■ **Exercise requirements**
1) Reproduce word for word the part of the opinion caption that begins with the words containing "Plaintiff-Resp" and ends with "ts-Appellants.".
2) According to the opinion caption, on what date was the opinion filed?

■ **Excerpted text**
⟨

COURT OF APPEALS OF WISCONSIN

PUBLISHED OPINION

 

 

Case No.:                        97-3575

 

 

Complete Title

 of Case:

                                                   


 

Davy Engineering Co., a Wisconsin corporation,

 

                             Plaintiff-Respondent,

 

              v.

 

Clerk of Town of Mentor and Town of Mentor,

 

                             Defendants-Appellants.

 


 

Opinion Filed:                  September 3, 1998

Submitted on Briefs:         July 2, 1998

Oral Argument:               

 

 

JUDGES:                        Dykman, P.J., Vergeront and Roggensack, JJ.

            Concurred:         

            Dissented:           

 

 

Appellant

ATTORNEYS:               On behalf of the defendant-appellant, the cause was submitted on the briefs of John D. Hibbard of Eau Claire.

⟩

■ **Records supplied**
⟨

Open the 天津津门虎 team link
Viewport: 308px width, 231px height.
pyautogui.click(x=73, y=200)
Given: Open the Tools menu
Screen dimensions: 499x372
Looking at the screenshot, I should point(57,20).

⟩
⟨

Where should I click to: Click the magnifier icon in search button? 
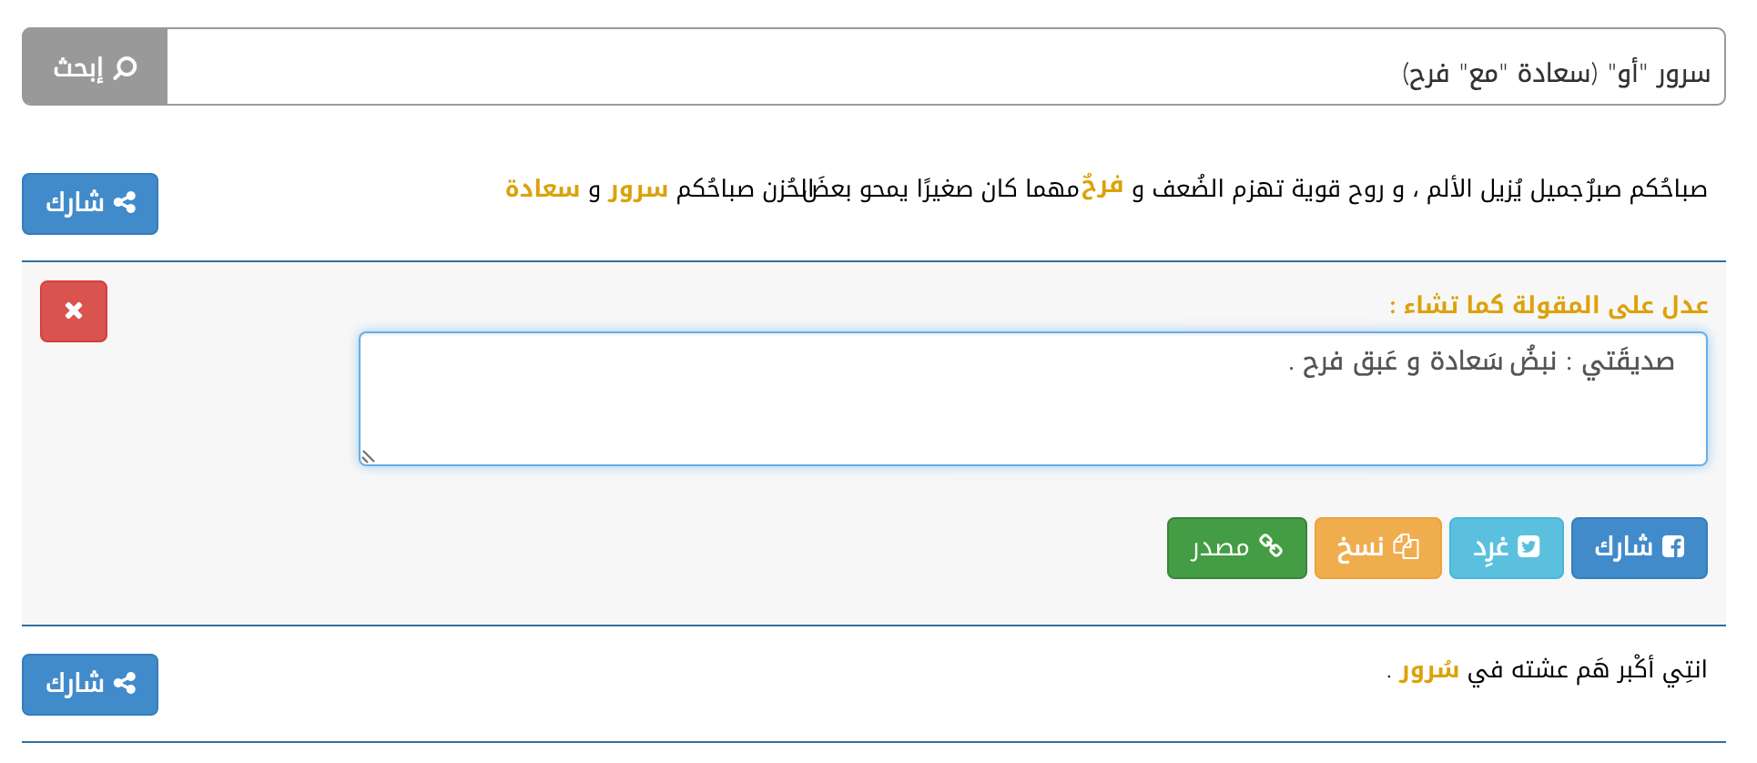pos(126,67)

⟩
⟨

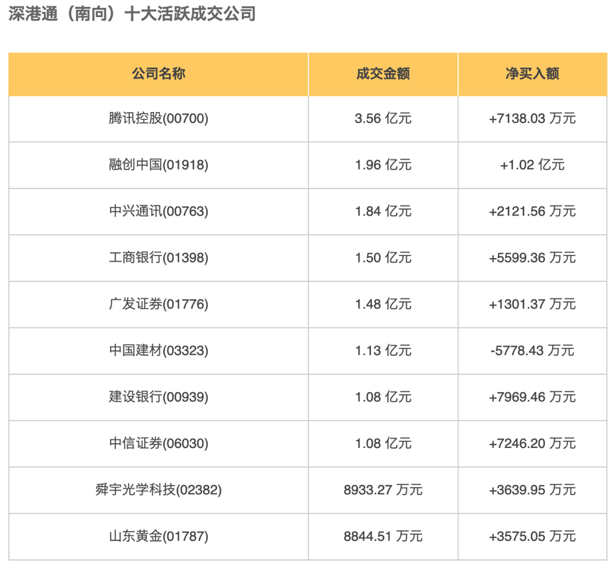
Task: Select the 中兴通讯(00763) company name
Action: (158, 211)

⟩

■ **Solution list**
1)
Plaintiff-Respondent,

 

              v.

 

Clerk of Town of Mentor and Town of Mentor,

 

                             Defendants-Appellants.

2) September 3, 1998